Directions
Rewrite the ESG reporting text between "An increasing number" and "sustainable business practices.", inclusive, replacing "guideline" with "directive".

Document section
The introduction of the new ESG guidelines changed the reporting requirements for many companies.In our last webinar, we explain how you can prepare a good ESG sustainability report and what you need to consider.We have summarized the most important content for you below.

An increasing number of companies recognize the need to address the impact of ongoing climate change on the environment and society. In response to this, the “Corporate Sustainability Reporting Directive” (CSRD) was introduced in early 2023. This new guideline aims to ensure that information on sustainability is as important as financial information, thus encouraging sustainable business practices.

However, there are many aspects to consider in this matter, which is why we, as H&Z.digital GmbH, in collaboration with our partner, Magnolia Consulting GmbH, and Board, hosted a webinar on the topic of ESG reporting. At the webinar, we explained the key fundamentals from a professional perspective and demonstrated hands-on how to create an ESG-compliant sustainability report using Board’s intelligent planning solution. In case you missed it, or would like to delve deeper into the topic, we have summarized all the key stages of the webinar for you:

1. Who is affected by the new ESG Directive and from when?

Information given
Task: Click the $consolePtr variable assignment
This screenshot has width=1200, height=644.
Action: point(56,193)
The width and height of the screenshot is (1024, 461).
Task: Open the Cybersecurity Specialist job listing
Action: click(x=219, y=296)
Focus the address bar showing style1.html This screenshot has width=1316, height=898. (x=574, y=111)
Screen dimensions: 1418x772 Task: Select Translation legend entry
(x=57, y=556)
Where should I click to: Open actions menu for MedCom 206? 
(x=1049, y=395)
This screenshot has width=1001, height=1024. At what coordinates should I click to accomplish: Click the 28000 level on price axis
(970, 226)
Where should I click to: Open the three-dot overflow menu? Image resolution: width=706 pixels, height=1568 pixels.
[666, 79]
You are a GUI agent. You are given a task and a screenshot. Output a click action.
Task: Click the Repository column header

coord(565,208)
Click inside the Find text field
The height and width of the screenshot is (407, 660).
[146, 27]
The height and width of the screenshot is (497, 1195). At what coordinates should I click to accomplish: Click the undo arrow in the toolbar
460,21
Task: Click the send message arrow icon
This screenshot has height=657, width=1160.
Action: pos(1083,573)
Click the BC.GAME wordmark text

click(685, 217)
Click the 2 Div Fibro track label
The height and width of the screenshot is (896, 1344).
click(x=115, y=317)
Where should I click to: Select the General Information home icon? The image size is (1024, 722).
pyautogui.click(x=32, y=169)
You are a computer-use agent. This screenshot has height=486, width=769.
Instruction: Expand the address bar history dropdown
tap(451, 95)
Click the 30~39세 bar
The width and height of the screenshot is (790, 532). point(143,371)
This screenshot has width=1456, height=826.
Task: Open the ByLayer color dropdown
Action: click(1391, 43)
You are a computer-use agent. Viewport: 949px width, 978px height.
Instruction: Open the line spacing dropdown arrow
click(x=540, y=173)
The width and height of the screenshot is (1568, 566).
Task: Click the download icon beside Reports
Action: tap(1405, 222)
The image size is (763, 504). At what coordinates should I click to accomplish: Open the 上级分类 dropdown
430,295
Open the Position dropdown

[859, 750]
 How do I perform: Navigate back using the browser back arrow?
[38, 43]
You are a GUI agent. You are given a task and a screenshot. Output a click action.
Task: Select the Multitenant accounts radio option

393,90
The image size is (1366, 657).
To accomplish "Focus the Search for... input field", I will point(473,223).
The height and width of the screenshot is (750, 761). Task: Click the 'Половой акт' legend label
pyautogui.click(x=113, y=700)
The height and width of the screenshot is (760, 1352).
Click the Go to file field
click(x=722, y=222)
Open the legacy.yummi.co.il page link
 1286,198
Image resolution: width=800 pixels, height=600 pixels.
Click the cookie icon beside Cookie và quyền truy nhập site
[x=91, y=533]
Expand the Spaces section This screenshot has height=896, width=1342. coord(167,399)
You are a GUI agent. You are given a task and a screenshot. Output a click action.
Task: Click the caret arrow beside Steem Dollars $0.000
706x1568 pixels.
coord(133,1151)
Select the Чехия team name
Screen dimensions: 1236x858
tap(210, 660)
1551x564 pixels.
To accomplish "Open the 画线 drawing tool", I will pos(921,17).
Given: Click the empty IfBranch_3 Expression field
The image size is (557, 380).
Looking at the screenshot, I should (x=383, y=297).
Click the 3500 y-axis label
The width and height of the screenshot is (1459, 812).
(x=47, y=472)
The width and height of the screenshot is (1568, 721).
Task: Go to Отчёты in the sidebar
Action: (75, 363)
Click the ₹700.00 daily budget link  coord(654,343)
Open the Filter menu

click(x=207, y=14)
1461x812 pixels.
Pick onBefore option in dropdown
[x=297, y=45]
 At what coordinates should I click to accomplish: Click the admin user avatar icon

Solution
An increasing number of companies recognize the need to address the impact of ongoing climate change on the environment and society. In response to this, the “Corporate Sustainability Reporting Directive” (CSRD) was introduced in early 2023. This new directive aims to ensure that information on sustainability is as important as financial information, thus encouraging sustainable business practices.